### THE RECORDS
>>

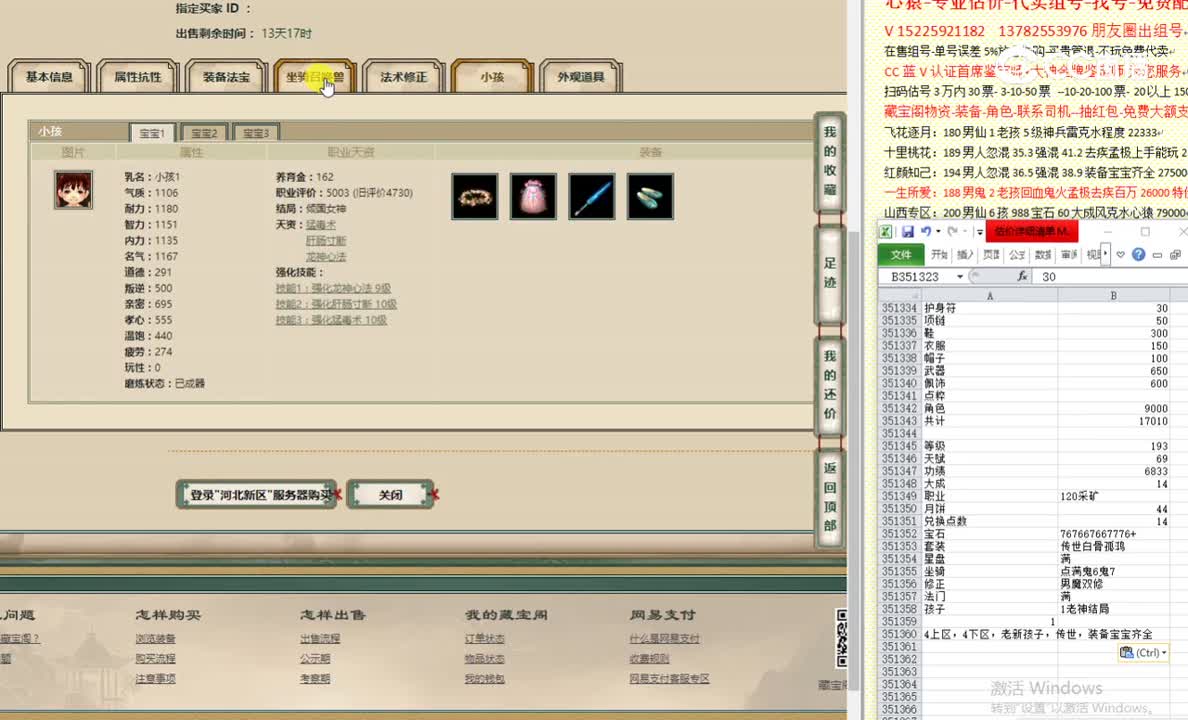The height and width of the screenshot is (720, 1188).
Task: Click the blue sword equipment icon
Action: 592,196
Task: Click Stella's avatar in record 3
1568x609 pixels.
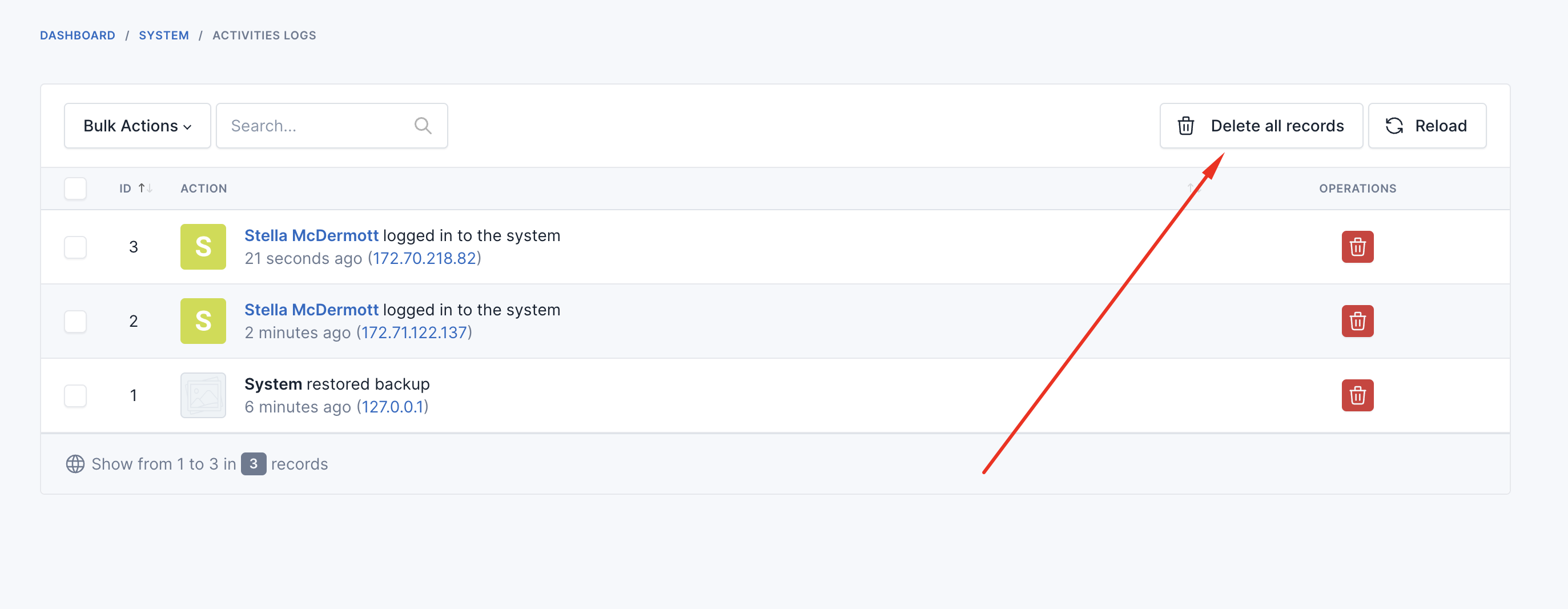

<<

### AIM
Copy out every line of the records above word for word, leaving out the pictures.

### EXPECTED OUTPUT
The height and width of the screenshot is (720, 1188).
Task: Click the blue sword equipment icon
Action: 592,196
Task: Click Stella's avatar in record 3
1568x609 pixels.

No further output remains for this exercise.